● **Set exercise**
Quote the lines below word for word, beginning at the line that contains "Image resolution: width=1568" and stopping after the line that contains "Action: click(650, 45)".
-- START Records to use --
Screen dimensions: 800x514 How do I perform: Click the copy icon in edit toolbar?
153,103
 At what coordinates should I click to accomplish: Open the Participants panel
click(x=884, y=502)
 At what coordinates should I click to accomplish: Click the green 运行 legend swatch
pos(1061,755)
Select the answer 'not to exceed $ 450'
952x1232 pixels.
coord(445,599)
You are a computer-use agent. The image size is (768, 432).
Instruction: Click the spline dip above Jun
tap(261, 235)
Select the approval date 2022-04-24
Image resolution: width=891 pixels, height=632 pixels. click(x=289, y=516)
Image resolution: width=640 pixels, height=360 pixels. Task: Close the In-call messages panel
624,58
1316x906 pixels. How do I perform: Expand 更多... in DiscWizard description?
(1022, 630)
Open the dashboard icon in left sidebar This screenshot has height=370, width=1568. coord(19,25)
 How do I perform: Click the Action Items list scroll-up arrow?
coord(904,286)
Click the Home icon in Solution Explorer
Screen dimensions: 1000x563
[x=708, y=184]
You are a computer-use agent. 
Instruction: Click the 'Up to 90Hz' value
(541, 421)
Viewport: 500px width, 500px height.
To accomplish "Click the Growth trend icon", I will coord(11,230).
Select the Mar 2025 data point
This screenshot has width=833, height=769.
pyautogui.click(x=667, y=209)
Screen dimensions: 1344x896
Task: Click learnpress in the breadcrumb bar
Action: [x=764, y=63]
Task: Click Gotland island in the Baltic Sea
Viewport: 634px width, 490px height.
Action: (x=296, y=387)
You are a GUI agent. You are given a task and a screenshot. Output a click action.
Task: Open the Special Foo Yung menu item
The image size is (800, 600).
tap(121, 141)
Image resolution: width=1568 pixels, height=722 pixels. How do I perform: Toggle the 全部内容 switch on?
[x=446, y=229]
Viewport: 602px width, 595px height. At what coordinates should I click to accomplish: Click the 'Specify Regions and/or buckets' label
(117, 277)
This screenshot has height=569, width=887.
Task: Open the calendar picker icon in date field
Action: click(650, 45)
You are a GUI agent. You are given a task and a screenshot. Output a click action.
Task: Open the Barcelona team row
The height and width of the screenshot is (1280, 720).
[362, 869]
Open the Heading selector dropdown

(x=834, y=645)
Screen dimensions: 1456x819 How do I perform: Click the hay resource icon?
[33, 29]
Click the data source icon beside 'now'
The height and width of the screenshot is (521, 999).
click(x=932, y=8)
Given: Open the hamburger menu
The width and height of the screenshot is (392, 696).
-- END Records to use --
● **Solution to the exercise**
Image resolution: width=1568 pixels, height=722 pixels. How do I perform: Toggle the 全部内容 switch on?
[x=446, y=229]
Viewport: 602px width, 595px height. At what coordinates should I click to accomplish: Click the 'Specify Regions and/or buckets' label
(117, 277)
This screenshot has height=569, width=887.
Task: Open the calendar picker icon in date field
Action: click(650, 45)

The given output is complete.